==== SELECTION
Section 1.2 Rules of Interpretation. The following shall apply to the interpretation of this Agreement:
(a) References to sections shall be to sections of this Agreement unless otherwise specified.
(b) "May" shall be construed as permissive.
(c) A "month" or a "quarter" means a calendar month or quarter (as the case may be).
(d) A "notice" means written notice unless otherwise stated.
(e) "Shall" shall be construed as imperative.
(f) Writing includes typewriting, printing, lithography, photography and other modes of representing or
reproducing words in a legible and non-transitory form.
(g) The term "and/or" is used herein to mean both "and" as well as "or." The use of "and/or" in certain
contexts in no respects qualifies or modifies the use of the terms "and" or "or" in others. "Or" shall not be
interpreted to be exclusive, and "and" shall not be interpreted to require the conjunctive - in each case, unless
the context otherwise requires.
(h) Article and section headings herein have been inserted for convenience of reference only, are not a part
of this Agreement and shall not be used in construing this Agreement.
(i) The terms "include" and "including" and words of similar import are to be construed as non-exclusive (so
that, by way of example and for the avoidance of doubt, "including" shall mean "including without limitation").
(j) Unless the context of this Agreement otherwise requires, (i) words using singular or plural number also
include the plural or singular number, respectively, (ii) the terms "hereof," herein," "hereby" and derivative or
similar words refer to the entire Agreement, (iii) the masculine gender shall include the feminine and neuter,
(iv) any reference to a Law, agreement or a document shall be deemed also to refer to any amendment, supplement
or replacement thereof, and (v) whenever this Agreement refers to a number of days, such number shall refer to
calendar days unless such reference specifies Business Days.
(k) Terms defined in this Agreement by reference to any other agreement, document or instrument shall have
the meanings assigned to them in such agreement, document or instrument whether or not such agreement, document
or instrument is then in effect.
(l) No provision of this Agreement shall be construed in favor of or against any Person by reason of the
extent to which any such Person, its Affiliates or their respective employees or counsel participated in the
drafting thereof.
ARTICLE II
Organizational Matters
Section 2.1 Organization. The Company is a limited liability company formed pursuant to the Delaware Act
and the provisions of this Agreement. The rights, powers, duties, obligations and liabilities of the Members
shall be determined pursuant to the Delaware Act and this Agreement. To the extent that the rights, powers,
duties, obligations and liabilities of any Member are different by reason of any provision of this Agreement than
they would be in the absence of such provision, this Agreement shall, to the extent permitted by the Delaware
Act, control.
Section 2.2 Company Name; Registered Office and Agent. The name of the Company is "Xxxxxxxxxxx Master Loan
Fund, LLC". The Board of Directors may change the name of the Company from time to time, promptly notifying the
Members of any such change. The initial address of the Company's registered office in Delaware is at Corporation
Trust Center, 0000 Xxxxxx Xxxxxx, Xxxxxxxxxx, Xxxxxxxx 00000, and its initial registered agent at such address
for service of process is The Corporation Trust Company.
Section 2.3 Principal Office. The principal office of the Company shall be located at 0000 Xxxxx Xxxxxx
Xxx, Xxxxxxxxxx, Xxxxxxxx 00000. The Board of Directors may change the location of the principal office at any
time, upon notice to all Members indicating the new location of such principal office.
========
==== RECORDED DATA
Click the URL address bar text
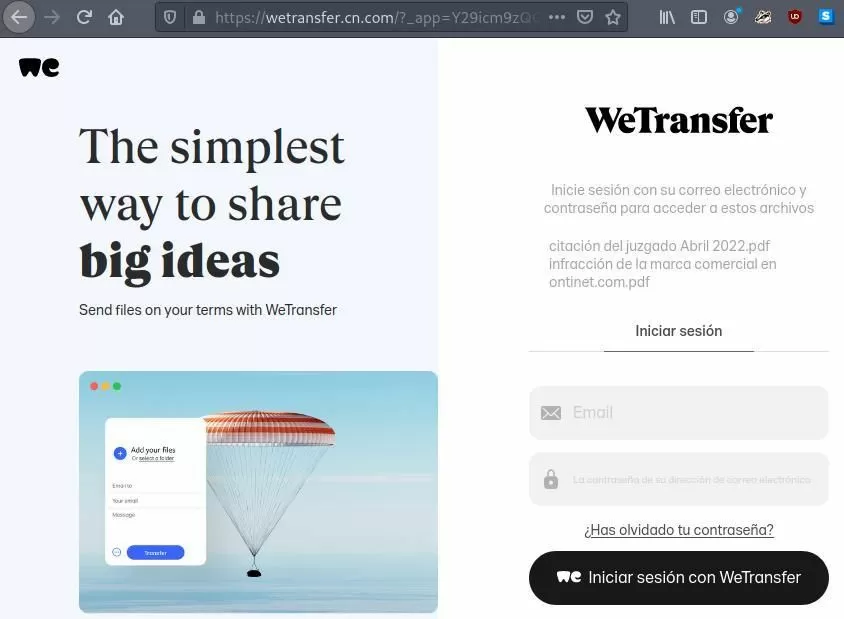The width and height of the screenshot is (844, 619). click(375, 18)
========
EXERCISE AIM - Copy the stretch of the agreement text from "(h) Article and" through "construing this Agreement." word for word.

EXERCISE SOLUTION -
(h) Article and section headings herein have been inserted for convenience of reference only, are not a part
of this Agreement and shall not be used in construing this Agreement.